Keyword search on "will": report each line of the records that contains it.
☆ ☆ ☆ ☆
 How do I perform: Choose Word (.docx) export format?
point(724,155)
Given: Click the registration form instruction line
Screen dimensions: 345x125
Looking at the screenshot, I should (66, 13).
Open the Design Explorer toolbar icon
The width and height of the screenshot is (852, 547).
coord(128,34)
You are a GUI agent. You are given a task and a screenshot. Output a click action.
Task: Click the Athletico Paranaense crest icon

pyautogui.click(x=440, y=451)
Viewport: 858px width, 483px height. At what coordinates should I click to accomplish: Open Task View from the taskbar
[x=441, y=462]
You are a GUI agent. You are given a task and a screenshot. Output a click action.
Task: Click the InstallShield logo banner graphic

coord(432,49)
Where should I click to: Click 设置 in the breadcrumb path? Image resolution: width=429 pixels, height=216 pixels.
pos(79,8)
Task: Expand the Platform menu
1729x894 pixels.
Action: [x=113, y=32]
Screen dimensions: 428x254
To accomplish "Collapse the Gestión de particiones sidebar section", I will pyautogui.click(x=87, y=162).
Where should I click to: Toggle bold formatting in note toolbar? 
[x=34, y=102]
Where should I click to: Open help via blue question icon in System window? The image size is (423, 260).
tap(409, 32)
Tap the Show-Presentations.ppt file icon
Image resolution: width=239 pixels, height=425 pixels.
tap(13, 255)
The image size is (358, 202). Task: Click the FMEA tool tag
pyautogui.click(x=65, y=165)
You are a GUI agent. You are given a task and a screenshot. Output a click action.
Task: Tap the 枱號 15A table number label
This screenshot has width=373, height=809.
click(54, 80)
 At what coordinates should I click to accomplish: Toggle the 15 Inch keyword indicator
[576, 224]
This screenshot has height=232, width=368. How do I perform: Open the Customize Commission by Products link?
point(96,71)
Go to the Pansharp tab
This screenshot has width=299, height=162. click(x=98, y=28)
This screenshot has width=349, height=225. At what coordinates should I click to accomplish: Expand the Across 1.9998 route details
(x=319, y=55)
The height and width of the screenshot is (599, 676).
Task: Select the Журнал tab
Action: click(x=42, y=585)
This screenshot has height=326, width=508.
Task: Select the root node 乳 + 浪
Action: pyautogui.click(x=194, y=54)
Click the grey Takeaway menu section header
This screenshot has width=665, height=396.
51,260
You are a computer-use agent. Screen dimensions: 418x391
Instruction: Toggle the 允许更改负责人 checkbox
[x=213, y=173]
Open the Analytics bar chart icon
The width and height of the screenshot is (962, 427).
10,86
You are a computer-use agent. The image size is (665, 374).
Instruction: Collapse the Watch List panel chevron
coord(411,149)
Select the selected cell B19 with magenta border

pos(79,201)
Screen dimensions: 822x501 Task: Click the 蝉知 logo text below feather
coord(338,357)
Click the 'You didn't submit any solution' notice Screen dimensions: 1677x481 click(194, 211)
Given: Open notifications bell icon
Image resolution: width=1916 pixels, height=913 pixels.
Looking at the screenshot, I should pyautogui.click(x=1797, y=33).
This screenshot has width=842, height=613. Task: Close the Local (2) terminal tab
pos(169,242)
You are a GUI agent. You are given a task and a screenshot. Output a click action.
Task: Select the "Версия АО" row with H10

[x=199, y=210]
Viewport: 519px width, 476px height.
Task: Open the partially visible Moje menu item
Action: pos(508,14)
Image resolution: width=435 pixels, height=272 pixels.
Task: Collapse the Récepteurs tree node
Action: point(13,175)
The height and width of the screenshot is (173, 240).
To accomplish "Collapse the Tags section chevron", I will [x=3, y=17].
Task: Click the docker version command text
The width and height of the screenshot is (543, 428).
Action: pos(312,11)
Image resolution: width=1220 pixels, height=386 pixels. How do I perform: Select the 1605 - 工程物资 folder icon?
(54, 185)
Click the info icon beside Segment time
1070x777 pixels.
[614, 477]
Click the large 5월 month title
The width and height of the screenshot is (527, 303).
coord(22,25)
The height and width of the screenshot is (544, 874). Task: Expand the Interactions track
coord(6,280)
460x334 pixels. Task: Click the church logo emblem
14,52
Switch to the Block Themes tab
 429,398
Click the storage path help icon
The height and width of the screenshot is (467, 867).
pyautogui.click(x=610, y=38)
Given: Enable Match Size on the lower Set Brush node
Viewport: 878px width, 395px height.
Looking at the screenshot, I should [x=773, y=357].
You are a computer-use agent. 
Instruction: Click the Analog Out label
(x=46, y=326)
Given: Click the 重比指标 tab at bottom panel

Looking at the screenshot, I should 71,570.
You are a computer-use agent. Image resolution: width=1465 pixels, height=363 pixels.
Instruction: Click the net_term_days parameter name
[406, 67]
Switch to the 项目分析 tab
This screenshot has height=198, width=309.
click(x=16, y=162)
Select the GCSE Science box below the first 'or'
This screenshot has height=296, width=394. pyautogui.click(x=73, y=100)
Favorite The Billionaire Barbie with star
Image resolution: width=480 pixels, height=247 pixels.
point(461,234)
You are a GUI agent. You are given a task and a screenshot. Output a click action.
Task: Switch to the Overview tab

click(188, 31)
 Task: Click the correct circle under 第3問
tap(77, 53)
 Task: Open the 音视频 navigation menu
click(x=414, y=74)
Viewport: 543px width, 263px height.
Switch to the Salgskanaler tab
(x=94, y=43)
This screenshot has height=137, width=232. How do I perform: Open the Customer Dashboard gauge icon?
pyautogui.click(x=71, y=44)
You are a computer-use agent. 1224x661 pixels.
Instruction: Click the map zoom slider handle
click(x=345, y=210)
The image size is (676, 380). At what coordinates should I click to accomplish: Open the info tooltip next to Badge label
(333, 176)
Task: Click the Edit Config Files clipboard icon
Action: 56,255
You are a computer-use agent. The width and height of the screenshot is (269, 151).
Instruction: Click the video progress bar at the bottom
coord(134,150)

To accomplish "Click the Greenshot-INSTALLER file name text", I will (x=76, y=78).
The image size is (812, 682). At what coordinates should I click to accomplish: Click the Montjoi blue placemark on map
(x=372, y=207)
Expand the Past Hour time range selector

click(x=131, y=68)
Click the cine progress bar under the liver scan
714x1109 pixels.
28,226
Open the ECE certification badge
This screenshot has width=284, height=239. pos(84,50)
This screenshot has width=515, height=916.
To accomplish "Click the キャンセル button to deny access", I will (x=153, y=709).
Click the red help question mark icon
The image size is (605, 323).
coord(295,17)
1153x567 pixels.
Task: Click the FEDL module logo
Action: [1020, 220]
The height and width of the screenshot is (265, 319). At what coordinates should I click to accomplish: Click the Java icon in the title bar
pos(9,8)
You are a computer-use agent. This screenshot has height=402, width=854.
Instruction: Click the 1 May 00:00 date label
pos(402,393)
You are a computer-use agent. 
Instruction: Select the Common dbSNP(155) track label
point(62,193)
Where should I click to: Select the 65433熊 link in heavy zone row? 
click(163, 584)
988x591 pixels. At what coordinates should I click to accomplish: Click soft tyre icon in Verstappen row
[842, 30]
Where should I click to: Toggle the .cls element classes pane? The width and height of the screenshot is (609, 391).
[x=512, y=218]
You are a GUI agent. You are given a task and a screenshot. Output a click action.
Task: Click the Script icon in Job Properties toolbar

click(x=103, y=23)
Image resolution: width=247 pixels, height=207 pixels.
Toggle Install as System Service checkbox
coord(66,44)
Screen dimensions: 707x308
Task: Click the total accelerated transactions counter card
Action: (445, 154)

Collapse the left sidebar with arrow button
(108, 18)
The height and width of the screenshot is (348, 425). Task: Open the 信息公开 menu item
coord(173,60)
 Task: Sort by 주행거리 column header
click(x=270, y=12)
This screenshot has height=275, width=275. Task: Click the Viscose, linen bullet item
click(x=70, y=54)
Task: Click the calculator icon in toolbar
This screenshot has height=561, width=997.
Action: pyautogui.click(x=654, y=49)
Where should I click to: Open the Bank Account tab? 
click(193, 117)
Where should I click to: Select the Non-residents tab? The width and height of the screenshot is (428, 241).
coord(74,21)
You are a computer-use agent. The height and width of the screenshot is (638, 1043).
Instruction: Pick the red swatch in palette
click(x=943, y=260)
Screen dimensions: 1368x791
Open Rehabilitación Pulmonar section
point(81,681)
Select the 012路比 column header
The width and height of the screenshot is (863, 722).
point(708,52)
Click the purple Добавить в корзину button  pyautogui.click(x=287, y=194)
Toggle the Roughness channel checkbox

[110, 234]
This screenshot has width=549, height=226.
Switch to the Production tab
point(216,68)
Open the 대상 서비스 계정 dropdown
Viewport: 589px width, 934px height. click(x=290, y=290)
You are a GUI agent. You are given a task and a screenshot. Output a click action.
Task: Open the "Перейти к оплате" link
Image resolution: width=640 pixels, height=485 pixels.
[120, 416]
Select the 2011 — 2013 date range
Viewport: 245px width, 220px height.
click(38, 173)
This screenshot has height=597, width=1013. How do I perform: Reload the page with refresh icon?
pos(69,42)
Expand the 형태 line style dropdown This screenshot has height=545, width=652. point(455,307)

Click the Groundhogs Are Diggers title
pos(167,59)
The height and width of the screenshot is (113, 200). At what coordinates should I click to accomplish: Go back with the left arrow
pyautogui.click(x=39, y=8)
☆ ☆ ☆ ☆
* **Task solution**:
To accomplish "Collapse the Gestión de particiones sidebar section", I will pyautogui.click(x=87, y=162).
To accomplish "Collapse the Tags section chevron", I will [x=3, y=17].
To accomplish "Click the Greenshot-INSTALLER file name text", I will (x=76, y=78).
To accomplish "Click the キャンセル button to deny access", I will (x=153, y=709).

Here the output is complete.